====== Entries

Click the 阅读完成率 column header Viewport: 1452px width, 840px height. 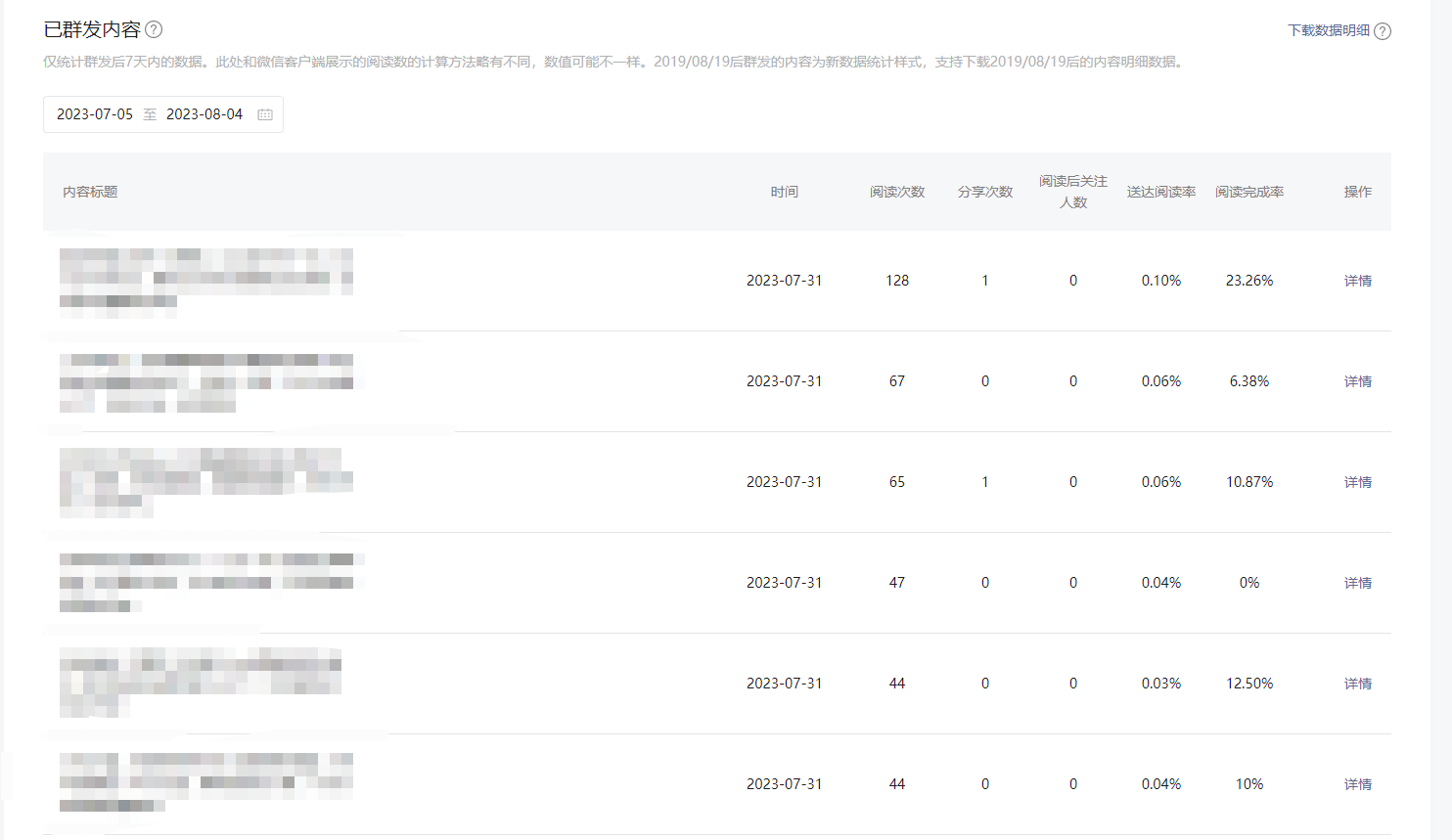coord(1248,192)
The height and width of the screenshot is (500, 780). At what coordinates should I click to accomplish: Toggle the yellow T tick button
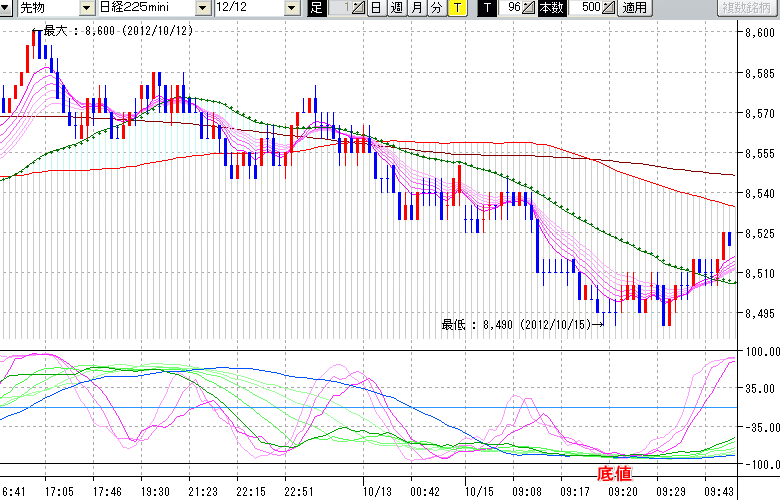456,8
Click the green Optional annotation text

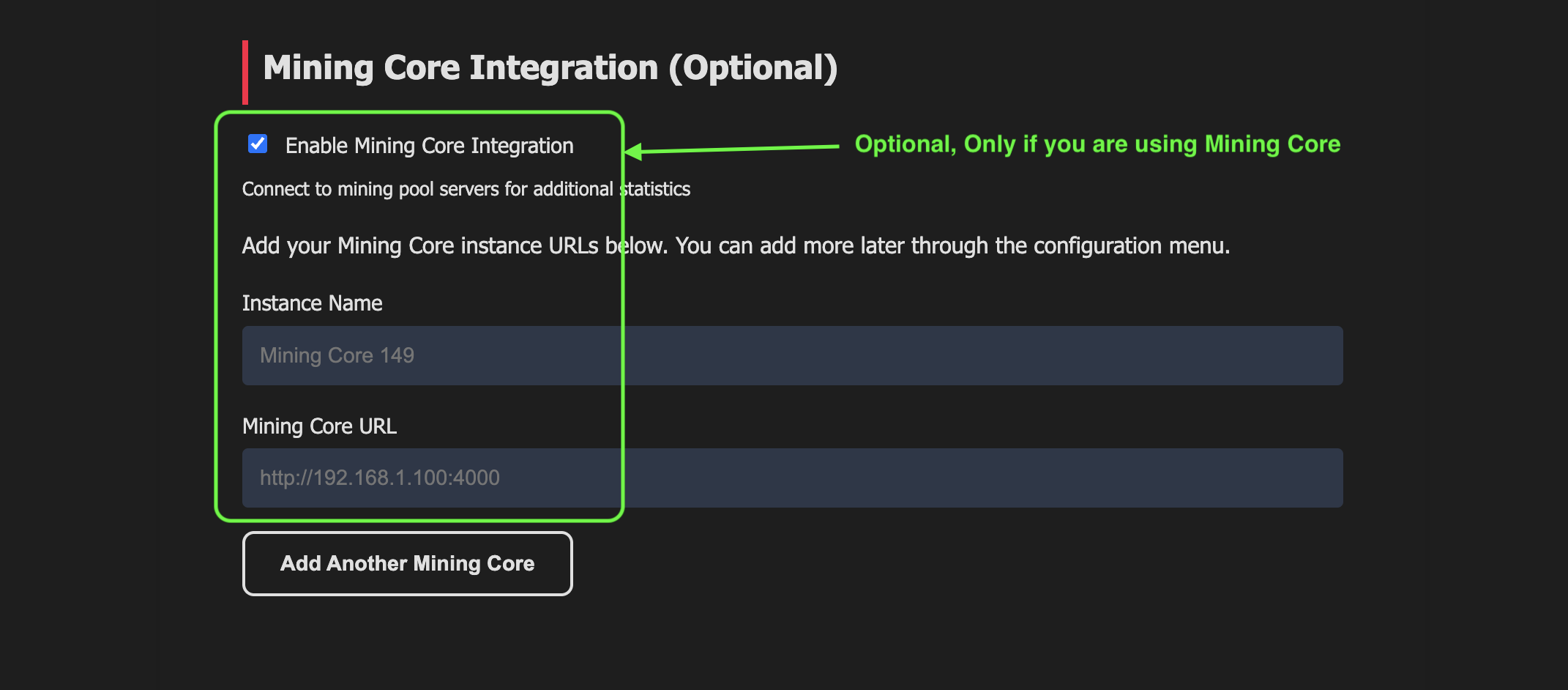[x=1097, y=144]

============

# The problem:
Please present the data from the line containing "The height and" through the end of the data, both included, as a Markdown table with the columns Row and Text, one row per line and no blank lines. Leave the pictures out.

# Exercise answer:
| Row | Text |
|---|---|
| 1 | The height and width of the screenshot is (500, 780). At what coordinates should I click to accomplish: Toggle the yellow T tick button |
| 2 | 456,8 |
| 3 | Click the green Optional annotation text |
| 4 | [x=1097, y=144] |